Metaphysics



Metaphysics is the study of what things really exist and what their nature is or what they are like.  The term "metaphysics" originated from Aristotle who wrote another book after he wrote a book on physics.  So contrary to popular opinion, the "meta" in metaphysics means "after" and not "above."  This confusion is understandable though because philosophers doing metaphysics have speculated about other dimensions to the universe other then the perceptible physical part we see.  Are there other parts?  Is the mind something that transcends matter?  Is there, as Aristotle thought, an unmoved mover?

We should not be surprised that Aristotle's metaphysics came after his physics because there is so much to the nature of reality that cannot be captured by physics.  Whether we have free will or not is another example of a metaphysical question.  Why is that a question of metaphysics?  The reason is simple once you think about how all events are caused and affected by a chain of events.  How can any behavior or even any thought be a matter of choice while every act has a traceable cause?  Are there untraceable causes?ci

Whether we have any moral responsibility for our actions hinges on how we answer that question and so metaphysical assumptions have implications for ethics and vice versa i.e. if you assume we are morally responsible agents, then you assume we have free will based on untraceable causal agents such as an immaterial mind.

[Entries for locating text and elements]
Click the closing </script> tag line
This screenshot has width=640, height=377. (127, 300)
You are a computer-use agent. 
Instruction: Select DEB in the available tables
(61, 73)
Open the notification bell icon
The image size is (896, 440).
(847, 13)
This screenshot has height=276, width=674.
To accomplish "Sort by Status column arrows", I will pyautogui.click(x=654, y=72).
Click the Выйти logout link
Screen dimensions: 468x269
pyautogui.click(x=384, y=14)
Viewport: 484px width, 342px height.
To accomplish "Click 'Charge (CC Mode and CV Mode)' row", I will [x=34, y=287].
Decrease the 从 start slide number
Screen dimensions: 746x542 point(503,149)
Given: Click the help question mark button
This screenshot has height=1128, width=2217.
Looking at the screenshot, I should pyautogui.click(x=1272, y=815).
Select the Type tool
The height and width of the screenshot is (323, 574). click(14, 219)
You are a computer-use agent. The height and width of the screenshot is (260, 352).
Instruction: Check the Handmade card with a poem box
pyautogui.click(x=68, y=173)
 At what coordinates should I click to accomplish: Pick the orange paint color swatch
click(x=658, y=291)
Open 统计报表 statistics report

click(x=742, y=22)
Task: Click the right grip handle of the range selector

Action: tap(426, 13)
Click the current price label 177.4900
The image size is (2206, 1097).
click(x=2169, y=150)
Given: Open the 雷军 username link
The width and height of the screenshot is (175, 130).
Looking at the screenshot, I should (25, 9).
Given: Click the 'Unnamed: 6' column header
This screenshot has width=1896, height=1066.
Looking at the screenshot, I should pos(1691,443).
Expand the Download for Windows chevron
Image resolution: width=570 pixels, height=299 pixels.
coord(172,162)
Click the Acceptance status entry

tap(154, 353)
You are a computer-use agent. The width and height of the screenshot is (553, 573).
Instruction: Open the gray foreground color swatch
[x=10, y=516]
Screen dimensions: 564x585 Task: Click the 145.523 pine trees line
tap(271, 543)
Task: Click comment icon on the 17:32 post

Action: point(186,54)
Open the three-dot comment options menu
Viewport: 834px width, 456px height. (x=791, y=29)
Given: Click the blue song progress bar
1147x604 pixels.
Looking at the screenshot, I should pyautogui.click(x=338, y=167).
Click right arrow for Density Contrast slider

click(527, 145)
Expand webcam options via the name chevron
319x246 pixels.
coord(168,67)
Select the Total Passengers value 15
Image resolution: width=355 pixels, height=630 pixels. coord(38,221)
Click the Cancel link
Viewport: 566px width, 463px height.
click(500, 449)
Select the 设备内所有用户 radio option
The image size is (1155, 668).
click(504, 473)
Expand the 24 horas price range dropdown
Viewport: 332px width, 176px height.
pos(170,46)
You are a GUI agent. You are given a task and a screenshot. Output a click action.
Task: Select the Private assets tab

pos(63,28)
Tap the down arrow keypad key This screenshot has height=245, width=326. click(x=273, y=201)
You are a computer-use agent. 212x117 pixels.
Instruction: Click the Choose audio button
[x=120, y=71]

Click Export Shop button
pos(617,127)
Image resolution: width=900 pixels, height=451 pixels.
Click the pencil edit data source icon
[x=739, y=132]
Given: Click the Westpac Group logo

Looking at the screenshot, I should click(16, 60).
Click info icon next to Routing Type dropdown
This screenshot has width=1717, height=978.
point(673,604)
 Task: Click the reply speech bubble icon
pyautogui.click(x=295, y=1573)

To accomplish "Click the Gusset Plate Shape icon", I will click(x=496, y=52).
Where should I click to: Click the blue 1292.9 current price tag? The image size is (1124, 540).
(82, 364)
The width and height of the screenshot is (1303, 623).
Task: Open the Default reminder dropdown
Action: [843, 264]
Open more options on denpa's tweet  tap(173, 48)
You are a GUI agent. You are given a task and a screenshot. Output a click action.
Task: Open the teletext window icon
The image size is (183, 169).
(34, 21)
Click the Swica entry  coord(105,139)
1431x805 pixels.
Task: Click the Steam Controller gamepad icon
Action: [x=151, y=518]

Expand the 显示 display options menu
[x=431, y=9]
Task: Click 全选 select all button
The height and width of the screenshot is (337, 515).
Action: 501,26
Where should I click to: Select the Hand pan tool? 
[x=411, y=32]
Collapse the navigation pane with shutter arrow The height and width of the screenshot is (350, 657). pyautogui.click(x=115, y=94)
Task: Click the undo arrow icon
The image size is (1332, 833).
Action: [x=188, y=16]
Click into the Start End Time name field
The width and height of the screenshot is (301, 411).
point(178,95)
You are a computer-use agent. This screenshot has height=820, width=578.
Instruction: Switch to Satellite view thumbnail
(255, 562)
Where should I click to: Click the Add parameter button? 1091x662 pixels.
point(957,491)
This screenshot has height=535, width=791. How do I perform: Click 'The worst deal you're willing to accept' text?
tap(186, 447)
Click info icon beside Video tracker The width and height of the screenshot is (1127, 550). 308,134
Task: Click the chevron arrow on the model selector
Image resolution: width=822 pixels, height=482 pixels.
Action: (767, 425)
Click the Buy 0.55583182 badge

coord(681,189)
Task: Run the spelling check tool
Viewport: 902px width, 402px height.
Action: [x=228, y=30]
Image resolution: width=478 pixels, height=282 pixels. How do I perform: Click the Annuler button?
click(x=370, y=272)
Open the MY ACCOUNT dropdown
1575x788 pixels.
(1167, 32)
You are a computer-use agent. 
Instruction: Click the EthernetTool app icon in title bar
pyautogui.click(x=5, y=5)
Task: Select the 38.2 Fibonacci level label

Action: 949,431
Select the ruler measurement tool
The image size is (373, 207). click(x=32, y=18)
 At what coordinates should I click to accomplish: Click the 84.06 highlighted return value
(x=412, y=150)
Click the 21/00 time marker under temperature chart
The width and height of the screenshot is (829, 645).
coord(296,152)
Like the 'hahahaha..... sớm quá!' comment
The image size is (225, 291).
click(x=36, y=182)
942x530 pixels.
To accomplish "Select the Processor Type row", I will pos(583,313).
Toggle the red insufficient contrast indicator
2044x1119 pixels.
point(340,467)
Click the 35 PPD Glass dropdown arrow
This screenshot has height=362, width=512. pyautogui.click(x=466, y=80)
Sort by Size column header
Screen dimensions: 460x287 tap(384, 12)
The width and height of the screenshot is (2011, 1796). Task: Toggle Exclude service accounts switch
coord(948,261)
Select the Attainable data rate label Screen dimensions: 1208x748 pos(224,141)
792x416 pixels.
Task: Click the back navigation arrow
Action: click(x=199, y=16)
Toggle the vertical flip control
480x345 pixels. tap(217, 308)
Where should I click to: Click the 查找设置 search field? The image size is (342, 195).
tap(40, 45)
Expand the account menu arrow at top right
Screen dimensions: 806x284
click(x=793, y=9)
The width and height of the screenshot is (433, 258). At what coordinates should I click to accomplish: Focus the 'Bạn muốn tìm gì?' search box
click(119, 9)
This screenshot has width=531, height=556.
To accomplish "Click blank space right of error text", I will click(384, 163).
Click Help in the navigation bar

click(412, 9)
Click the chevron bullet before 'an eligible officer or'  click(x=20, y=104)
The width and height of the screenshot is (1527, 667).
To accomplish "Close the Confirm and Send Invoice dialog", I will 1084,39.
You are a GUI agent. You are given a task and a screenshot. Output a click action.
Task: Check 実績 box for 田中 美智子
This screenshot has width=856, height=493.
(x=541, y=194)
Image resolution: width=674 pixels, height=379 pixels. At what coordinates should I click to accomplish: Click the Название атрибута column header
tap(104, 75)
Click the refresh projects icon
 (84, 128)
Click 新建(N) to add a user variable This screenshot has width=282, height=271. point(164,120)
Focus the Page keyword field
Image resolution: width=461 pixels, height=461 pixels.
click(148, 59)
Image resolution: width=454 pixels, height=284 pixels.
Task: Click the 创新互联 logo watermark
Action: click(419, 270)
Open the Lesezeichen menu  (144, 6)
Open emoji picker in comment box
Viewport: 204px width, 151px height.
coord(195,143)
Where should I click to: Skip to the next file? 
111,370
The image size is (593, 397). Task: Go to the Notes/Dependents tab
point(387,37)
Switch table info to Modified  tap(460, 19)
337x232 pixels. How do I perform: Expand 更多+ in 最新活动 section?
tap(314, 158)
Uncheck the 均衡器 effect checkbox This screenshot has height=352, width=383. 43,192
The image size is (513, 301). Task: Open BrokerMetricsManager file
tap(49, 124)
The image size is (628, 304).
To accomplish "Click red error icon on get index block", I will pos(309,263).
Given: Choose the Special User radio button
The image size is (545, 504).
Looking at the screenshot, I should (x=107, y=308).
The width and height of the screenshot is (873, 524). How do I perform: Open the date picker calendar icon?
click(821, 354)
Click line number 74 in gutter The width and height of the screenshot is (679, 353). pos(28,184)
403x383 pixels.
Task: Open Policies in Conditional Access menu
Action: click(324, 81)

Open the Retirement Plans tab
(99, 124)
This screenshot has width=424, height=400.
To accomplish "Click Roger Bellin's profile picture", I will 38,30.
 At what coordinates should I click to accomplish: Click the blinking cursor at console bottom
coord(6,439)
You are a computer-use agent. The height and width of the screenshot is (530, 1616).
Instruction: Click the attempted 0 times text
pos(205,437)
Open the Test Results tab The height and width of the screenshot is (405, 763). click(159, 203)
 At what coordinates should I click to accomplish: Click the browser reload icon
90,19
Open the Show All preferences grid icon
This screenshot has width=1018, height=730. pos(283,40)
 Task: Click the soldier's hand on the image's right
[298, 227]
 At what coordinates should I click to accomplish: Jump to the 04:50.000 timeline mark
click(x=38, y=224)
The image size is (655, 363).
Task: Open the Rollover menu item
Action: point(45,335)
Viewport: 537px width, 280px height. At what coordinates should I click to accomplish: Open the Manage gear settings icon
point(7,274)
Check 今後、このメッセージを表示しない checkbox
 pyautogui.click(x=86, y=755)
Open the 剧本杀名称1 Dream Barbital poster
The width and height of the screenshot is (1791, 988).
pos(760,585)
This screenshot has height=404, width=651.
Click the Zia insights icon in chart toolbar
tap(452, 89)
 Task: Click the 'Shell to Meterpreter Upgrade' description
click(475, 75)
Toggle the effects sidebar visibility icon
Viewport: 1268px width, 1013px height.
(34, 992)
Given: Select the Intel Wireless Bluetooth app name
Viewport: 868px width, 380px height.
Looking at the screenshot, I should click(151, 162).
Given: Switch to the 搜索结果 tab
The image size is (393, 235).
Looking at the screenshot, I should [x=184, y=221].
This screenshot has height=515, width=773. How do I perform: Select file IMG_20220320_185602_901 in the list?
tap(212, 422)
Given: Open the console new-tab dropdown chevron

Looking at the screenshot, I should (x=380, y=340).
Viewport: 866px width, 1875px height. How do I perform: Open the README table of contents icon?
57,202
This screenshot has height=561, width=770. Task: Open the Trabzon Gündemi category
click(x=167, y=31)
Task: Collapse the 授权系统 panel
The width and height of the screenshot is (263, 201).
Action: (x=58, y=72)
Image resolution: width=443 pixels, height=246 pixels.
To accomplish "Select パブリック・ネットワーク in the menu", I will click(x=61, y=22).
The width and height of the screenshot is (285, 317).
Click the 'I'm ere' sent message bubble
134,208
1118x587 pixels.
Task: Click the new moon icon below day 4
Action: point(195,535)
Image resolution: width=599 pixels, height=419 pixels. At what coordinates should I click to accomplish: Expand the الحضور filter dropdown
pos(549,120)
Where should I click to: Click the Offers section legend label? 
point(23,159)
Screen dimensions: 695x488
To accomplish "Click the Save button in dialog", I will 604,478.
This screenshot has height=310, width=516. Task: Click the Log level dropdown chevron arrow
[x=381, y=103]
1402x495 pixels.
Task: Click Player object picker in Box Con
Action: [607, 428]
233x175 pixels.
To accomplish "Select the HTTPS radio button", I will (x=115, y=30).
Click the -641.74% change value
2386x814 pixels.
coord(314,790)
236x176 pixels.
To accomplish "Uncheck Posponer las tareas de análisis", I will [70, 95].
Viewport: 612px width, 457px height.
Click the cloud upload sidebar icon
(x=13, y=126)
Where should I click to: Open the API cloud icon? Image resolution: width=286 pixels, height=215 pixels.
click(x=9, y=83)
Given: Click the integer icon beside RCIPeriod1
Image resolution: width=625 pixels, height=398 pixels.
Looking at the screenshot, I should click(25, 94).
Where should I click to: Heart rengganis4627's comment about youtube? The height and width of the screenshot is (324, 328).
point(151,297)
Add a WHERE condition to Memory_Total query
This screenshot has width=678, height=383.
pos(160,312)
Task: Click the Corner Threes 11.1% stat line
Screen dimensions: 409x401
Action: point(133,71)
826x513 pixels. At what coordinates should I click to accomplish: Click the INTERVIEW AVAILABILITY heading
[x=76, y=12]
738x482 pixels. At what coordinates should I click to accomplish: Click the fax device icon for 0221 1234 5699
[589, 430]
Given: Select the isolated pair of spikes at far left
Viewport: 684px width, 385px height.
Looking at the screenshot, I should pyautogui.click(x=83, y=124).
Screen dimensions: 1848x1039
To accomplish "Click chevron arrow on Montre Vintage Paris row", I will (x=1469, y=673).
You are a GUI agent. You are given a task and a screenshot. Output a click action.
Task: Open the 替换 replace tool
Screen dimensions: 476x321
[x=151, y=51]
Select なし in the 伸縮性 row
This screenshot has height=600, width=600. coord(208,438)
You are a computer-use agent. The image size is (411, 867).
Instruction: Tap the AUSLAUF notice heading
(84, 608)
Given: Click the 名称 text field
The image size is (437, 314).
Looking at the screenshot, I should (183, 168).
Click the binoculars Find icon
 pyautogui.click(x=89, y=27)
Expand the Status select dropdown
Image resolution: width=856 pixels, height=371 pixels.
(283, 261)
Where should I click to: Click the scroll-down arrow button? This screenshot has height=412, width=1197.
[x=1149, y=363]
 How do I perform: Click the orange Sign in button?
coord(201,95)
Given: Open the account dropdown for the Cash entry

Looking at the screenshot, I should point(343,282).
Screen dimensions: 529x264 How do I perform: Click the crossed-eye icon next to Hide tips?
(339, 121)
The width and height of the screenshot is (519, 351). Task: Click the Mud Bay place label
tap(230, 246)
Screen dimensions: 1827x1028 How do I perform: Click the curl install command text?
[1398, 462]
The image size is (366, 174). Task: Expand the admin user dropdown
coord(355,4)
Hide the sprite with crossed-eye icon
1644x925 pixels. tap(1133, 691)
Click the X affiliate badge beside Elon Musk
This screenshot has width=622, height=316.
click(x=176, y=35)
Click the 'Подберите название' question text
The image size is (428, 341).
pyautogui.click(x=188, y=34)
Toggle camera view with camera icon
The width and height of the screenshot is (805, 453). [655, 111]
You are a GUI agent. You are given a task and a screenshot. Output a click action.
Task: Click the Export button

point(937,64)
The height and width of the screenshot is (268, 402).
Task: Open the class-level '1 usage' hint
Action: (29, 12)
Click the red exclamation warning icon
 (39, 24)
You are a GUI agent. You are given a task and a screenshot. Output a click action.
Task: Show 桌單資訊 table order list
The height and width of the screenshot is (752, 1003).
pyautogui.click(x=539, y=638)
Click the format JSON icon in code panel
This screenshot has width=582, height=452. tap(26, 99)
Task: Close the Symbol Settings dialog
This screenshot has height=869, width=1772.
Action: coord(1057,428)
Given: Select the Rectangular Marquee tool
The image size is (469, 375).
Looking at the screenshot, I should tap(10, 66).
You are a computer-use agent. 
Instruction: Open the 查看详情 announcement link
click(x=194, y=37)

*Problem set*:
(A) Say whether each statement agrees with the metaphysics passage, answering yes or no and quoting the words of the passage that decide it.
(i) The "meta" in metaphysics means "above."
(ii) Whether we have free will is given as an example of a metaphysical question.
(iii) Aristotle wrote his book on physics after his other book.
(B) Answer these questions from the metaphysics passage.
(i) Who originated the term "metaphysics"?
(ii) According to the passage, what are all events caused and affected by?
(iii) What example of an untraceable causal agent does the passage give?
(C) Write the next part of the metaphysics passage, picking up after its final sentence.
Nothing in the items is needed here.

*Answers provided*:
(A)
(i) No: "So contrary to popular opinion, the "meta" in metaphysics means "after" and not "above.""
(ii) Yes: "Whether we have free will or not is another example of a metaphysical question."
(iii) No: "Aristotle who wrote another book after he wrote a book on physics"

(B)
(i) Aristotle
(ii) A chain of events
(iii) An immaterial mind

(C)
Metaphysics even has implications for language and vice versa.  How does the word, 'table,' for example, happen to have the meaning we understand that word to have if a table, like the rest of the world, is just a certain conglomeration of molecules?  The answer may be as simple as that we have merely named, with this concrete noun, what we have seen with our eyes or touched with our hands. But then that means that human language is dependent on the human perceptual apparatus--not on the cloud of molecules that is actually there which is perceived in an entirely different way by other organisms. What kind of existence does "tableness" therefore have? If you think this is getting complicated, forget concrete nouns.  What about abstract nouns like truth, beauty and justice?  Plato speculated that they refered to some immaterial timeless nonspatial objects?  His student who turned critic--Aristotle, thought that wasn't even coherent?  But is coherency a test of truth?  What is truth?

Ever since Aristotle, metaphysics has been at least, about first principles.  By first principles, what is meant are those basic propositions no one can avoid assuming.  No one can avoid, for example, assuming the law of non-contradiction, or causality, the existence of other minds, and so on.  Consider, for example, that to argue that rationality or the ability to reason or reason itself is illusory is to contradict oneself by using the very thing one thinks one cannot use.  This violates the law of non-contradiction and begs the question of how one 'knows' what one is arguing.  How many of these undeniable assumptions are there?  Once again metaphysics overlap with yet other core areas of philosophy--logic and epistemology.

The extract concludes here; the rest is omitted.